The discovered_citations table is RLS-enabled with one policy:
- SELECT for anon — allowed only where
status = 'approved'. Pending and rejected rows are invisible to the public anon client. - INSERT / UPDATE / DELETE for anon — denied. Only the service-role client (cron + admin actions) can mutate.
The /researchers page reads via the public anon client, so the RLS policy is the publishing boundary. The /admin/citations page reads via the service-role client to bypass RLS for the moderation queue.
/researchers, alongside operator-curated.
Approved discovered citations render in the “Cited in” section of /researchers alongside any operator-curated FEATURED_CITATIONS entries. Each auto-discovered card carries an auto-discovered via OpenAlex badge so the surface is honest about provenance — readers can distinguish operator-curated entries from automated detection.
Each discovered card cross-links to the DOI URL (preferred), then the citing paper’s URL, then the OpenAlex page as last-resort fallback.
Reject is soft-delete; audit trail preserved.
OpenAlex full-text search has higher recall than its strict referenced_works filter, which means we will sometimes pull in papers that mention Fonteum in passing without actually citing the data (e.g. a methodology comparison paper, an editorial referencing our brand). The operator rejects these.
Rejected rows stay in the database with status='rejected', reviewed_at, and reviewed_by populated. This preserves the operator’s decision and prevents the same paper from re-surfacing on the next cron firing (the onConflict=openalex_id upsert with ignoreDuplicates=true sees the existing row and does nothing).
Phase 1 ships discovery + moderation.
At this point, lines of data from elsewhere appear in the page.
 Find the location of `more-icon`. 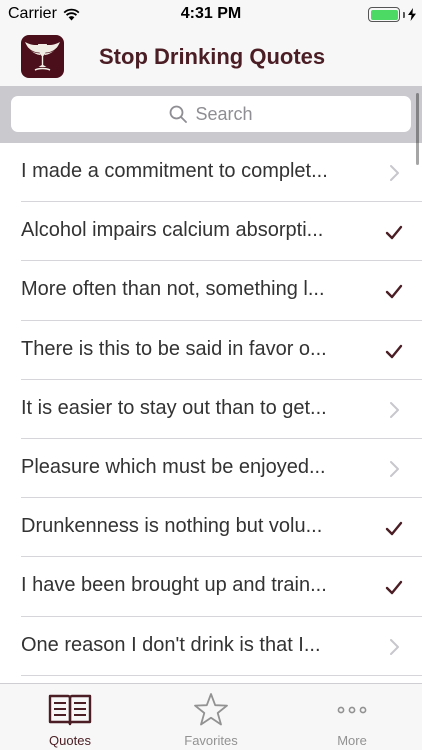

more-icon is located at coordinates (352, 710).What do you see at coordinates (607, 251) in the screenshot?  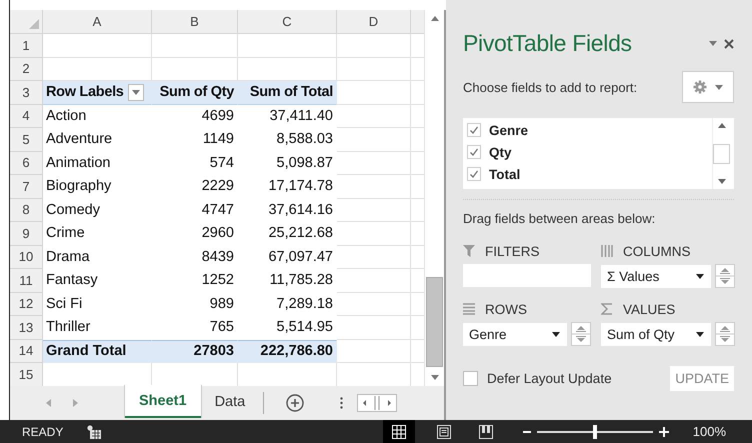 I see `columns-icon` at bounding box center [607, 251].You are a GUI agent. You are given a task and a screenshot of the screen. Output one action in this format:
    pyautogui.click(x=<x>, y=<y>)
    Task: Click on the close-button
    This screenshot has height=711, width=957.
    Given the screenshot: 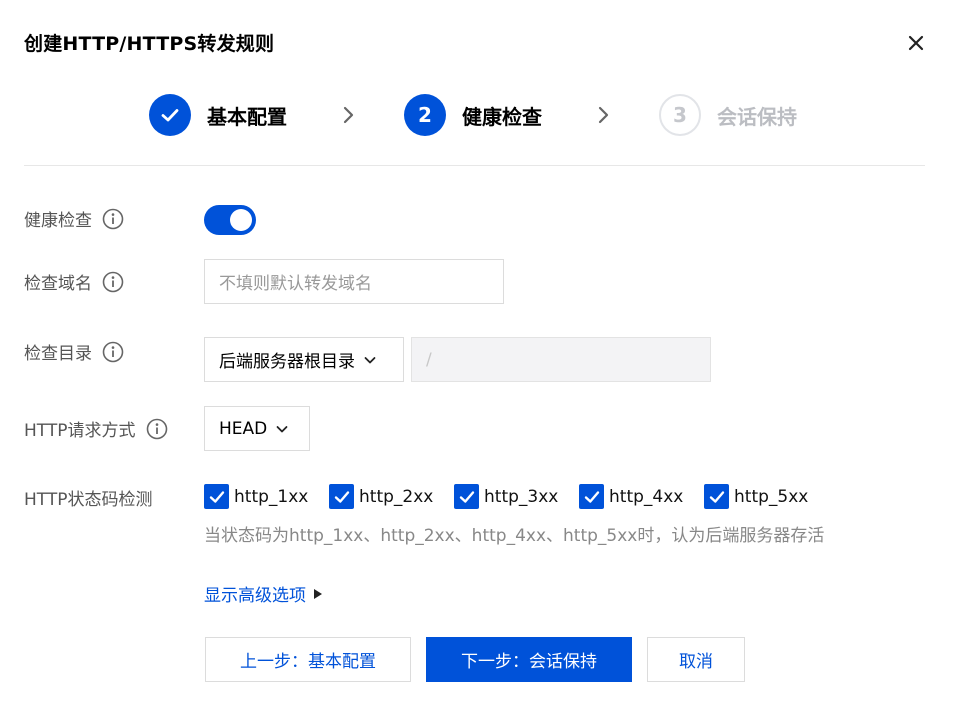 What is the action you would take?
    pyautogui.click(x=916, y=43)
    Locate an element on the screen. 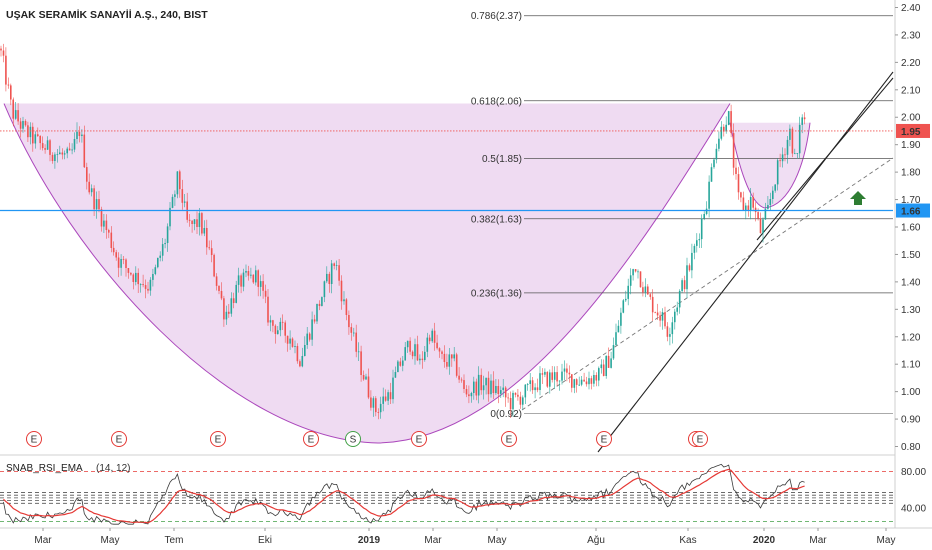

Phases 2-3 add notifications + analytics.
- Phase 1 (this wave): daily OpenAlex poll across three reference types + moderation queue at /admin/citations + RLS-enforced publish to /researchers.
- §sprint3-citation-notifications (queued): email-on-discovery to the operator (so review can happen within hours of detection rather than waiting for the next /admin/citations check).
- §sprint3-citation-analytics (queued): /admin/citations/analytics dashboard — citations-per-month, top citing journals, geographic distribution of citing institutions.
- §sprint3-citation-attestation (queued): ORCID-linked attestation flow — citing researchers can claim their own citation entry to enrich author metadata.